Yes data will be keyed by shard.
This is the trigger config we used:
WindowFileNamePolicy policy = new
WindowFileNamePolicy(prefix,options.getDataSource());
TextIO.Write textWriter = TextIO.write()
.to(policy)
.withTempDirectory(tempPrefix)
.withWindowedWrites()
.withNumShards(options.getShardCount());
batchCollection = batchCollection.apply("Fixed Strategy",Window.<String>into(
FixedWindows.of(Utilities.resolveDuration(options.getWindowDuration())))
.triggering(AfterWatermark.pastEndOfWindow())
.withAllowedLateness(Utilities.resolveDuration(options.getWindowLateness()))

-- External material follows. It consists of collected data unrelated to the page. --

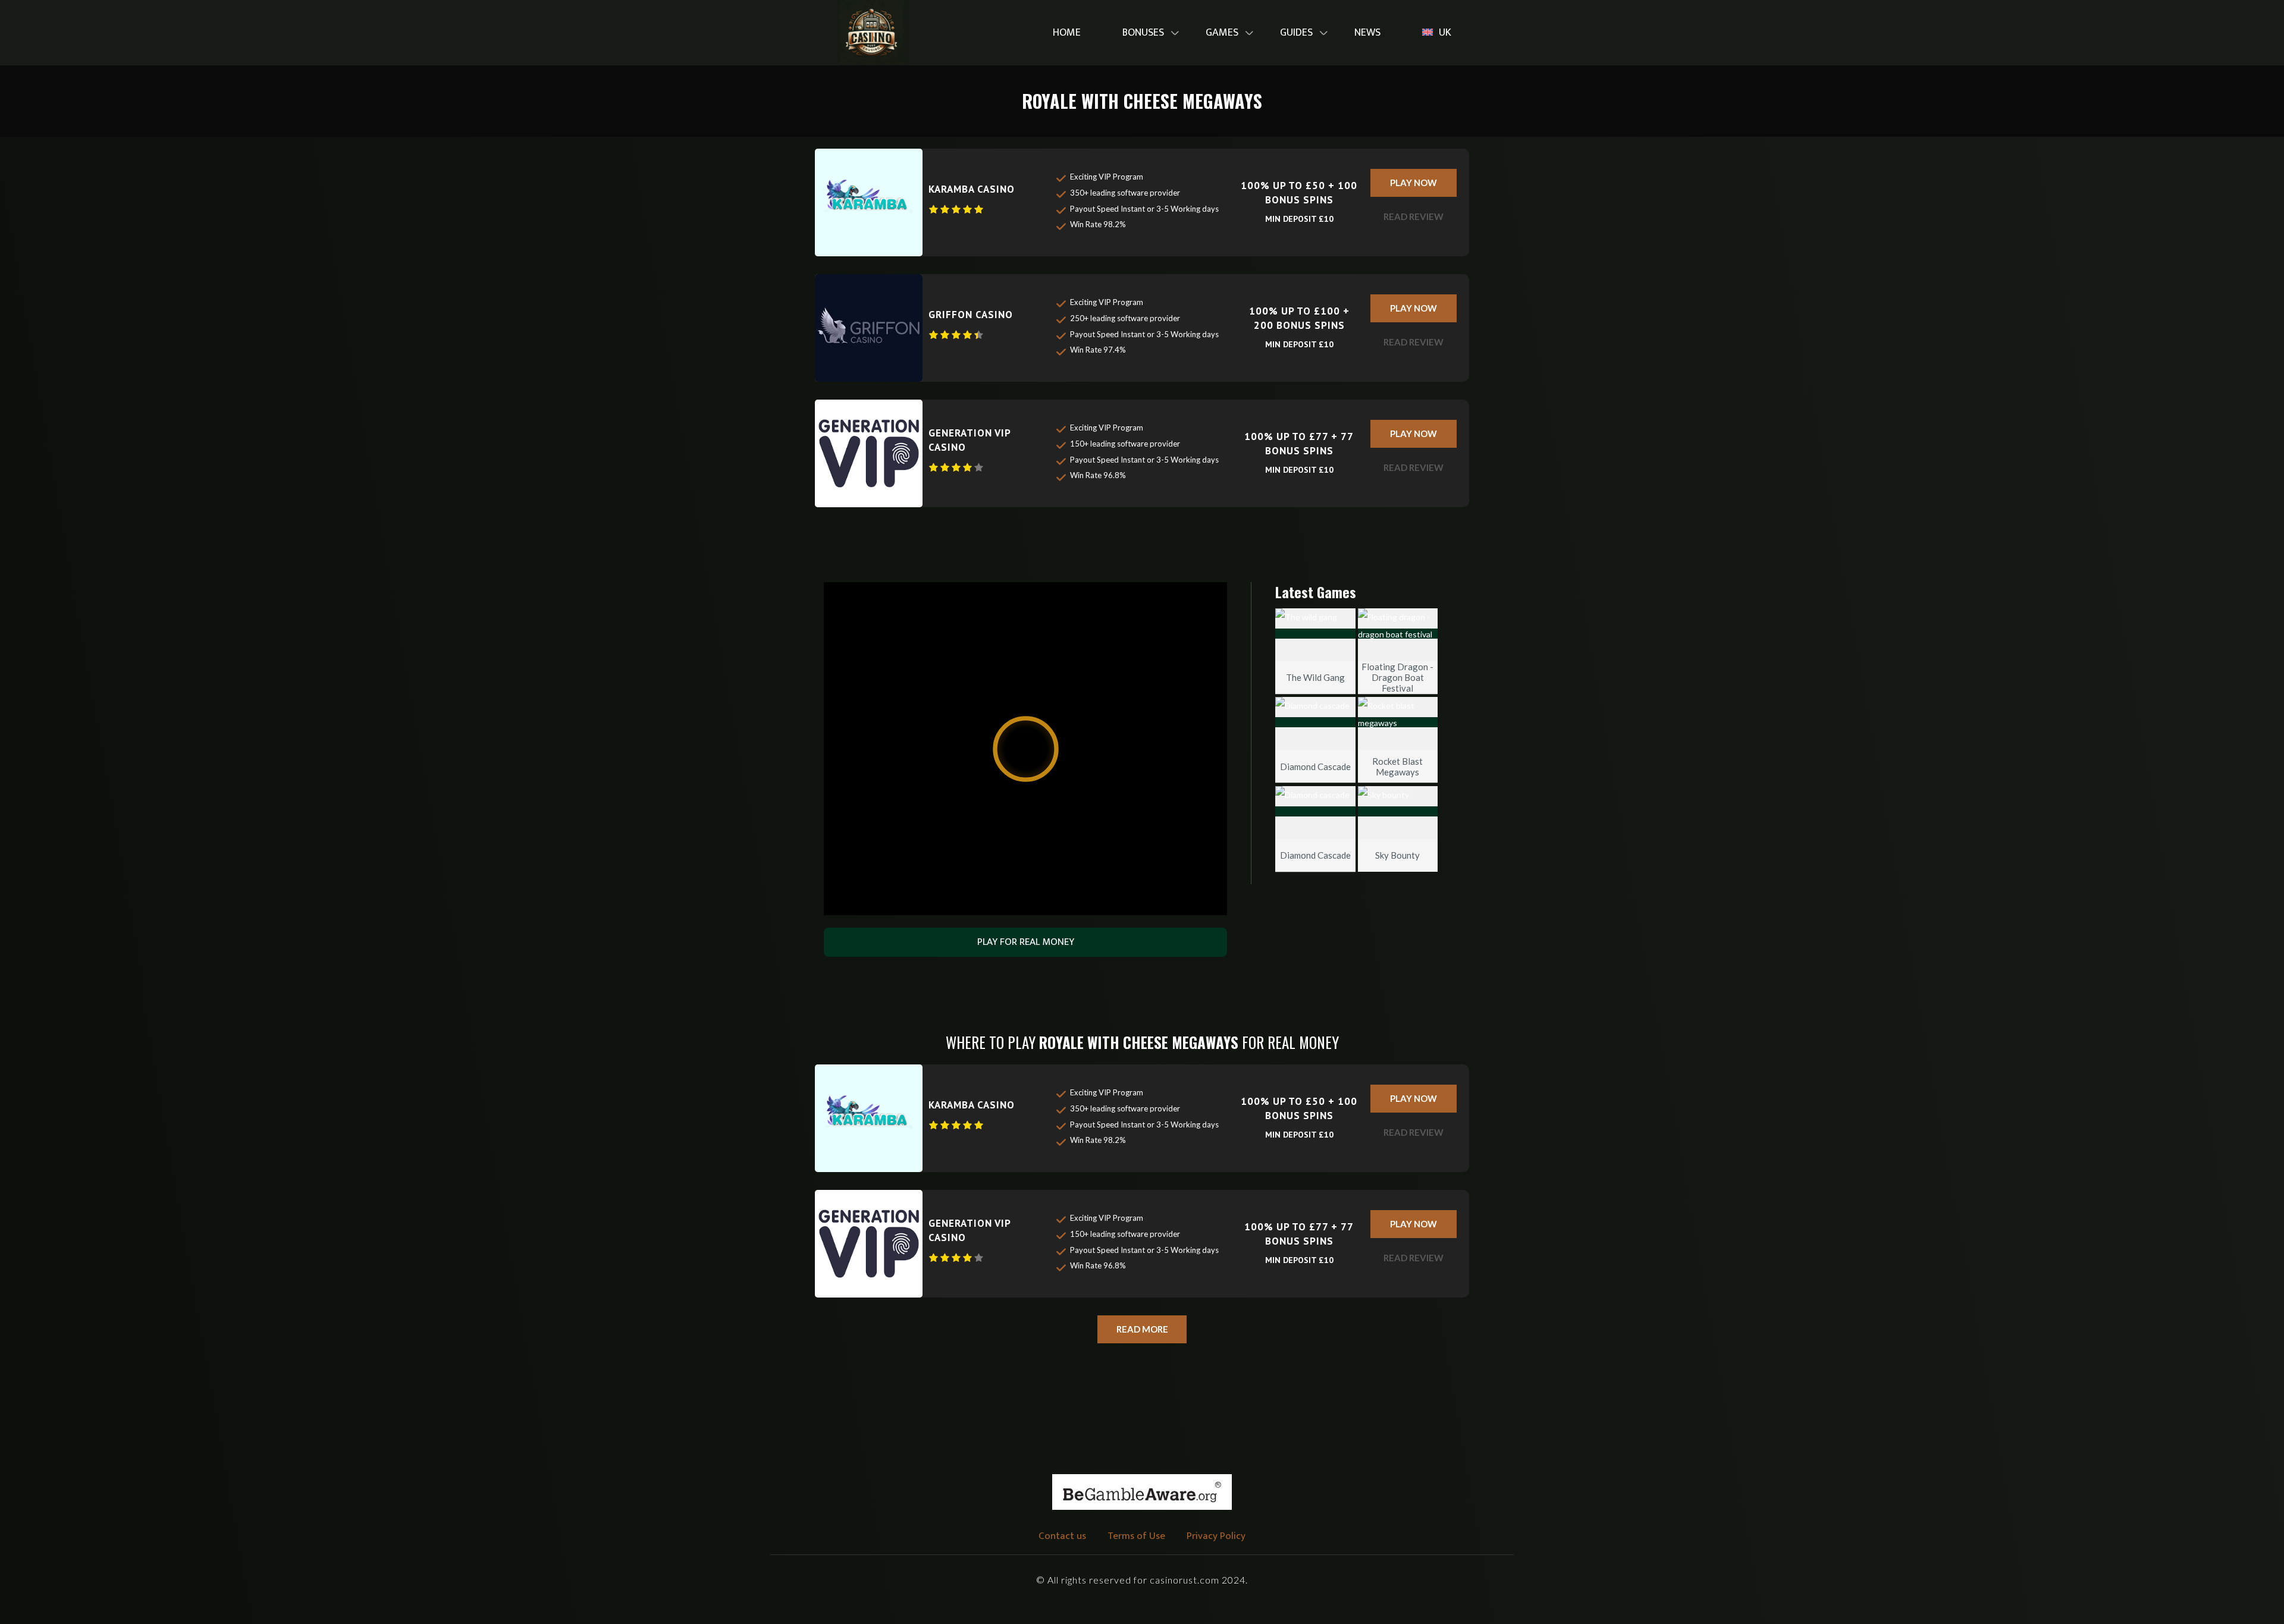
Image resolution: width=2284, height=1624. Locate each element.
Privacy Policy (1216, 1536)
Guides (1296, 33)
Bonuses (1143, 33)
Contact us (1062, 1536)
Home (1067, 33)
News (1367, 33)
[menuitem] (1067, 33)
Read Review (1413, 216)
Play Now (1413, 182)
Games (1222, 33)
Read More (1142, 1329)
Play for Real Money (1025, 942)
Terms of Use (1136, 1536)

.discardingFiredPanes()).apply(textWriter);
From: Kenneth Knowles <[email protected]>
Sent: Friday, May 1, 2020 4:19 PM
To: user <[email protected]>
Subject: Re: Notifying the closure of a Window Period
CAUTION: This email originated from outside of D&B. Please do not click links
or open attachments unless you recognize the sender and know the content is
safe.
Is the data keyed by shardNumber? To have a unique final pane for a filename
prefix, you will need to include the key in the prefix.
Can you also provide the triggering configuration you are working with?
Kenn
On Fri, May 1, 2020 at 6:47 AM Truebody, Kyle
<[email protected]<mailto:[email protected]>> wrote:
Hi Kenn,
Thanks for the response…
Not sure if I under this correctly : ‘affected by the fact that windows
processed independently for each key’
I put a high level example below, hope it clarifies what I am trying to ask.
Is there more precise way we can get informed of the final pane of a window
session has been written completely.
Due to nature of coordination set up for downstream consumers, the .trigger
file delivery needs to be on the completion of the absolute last pane.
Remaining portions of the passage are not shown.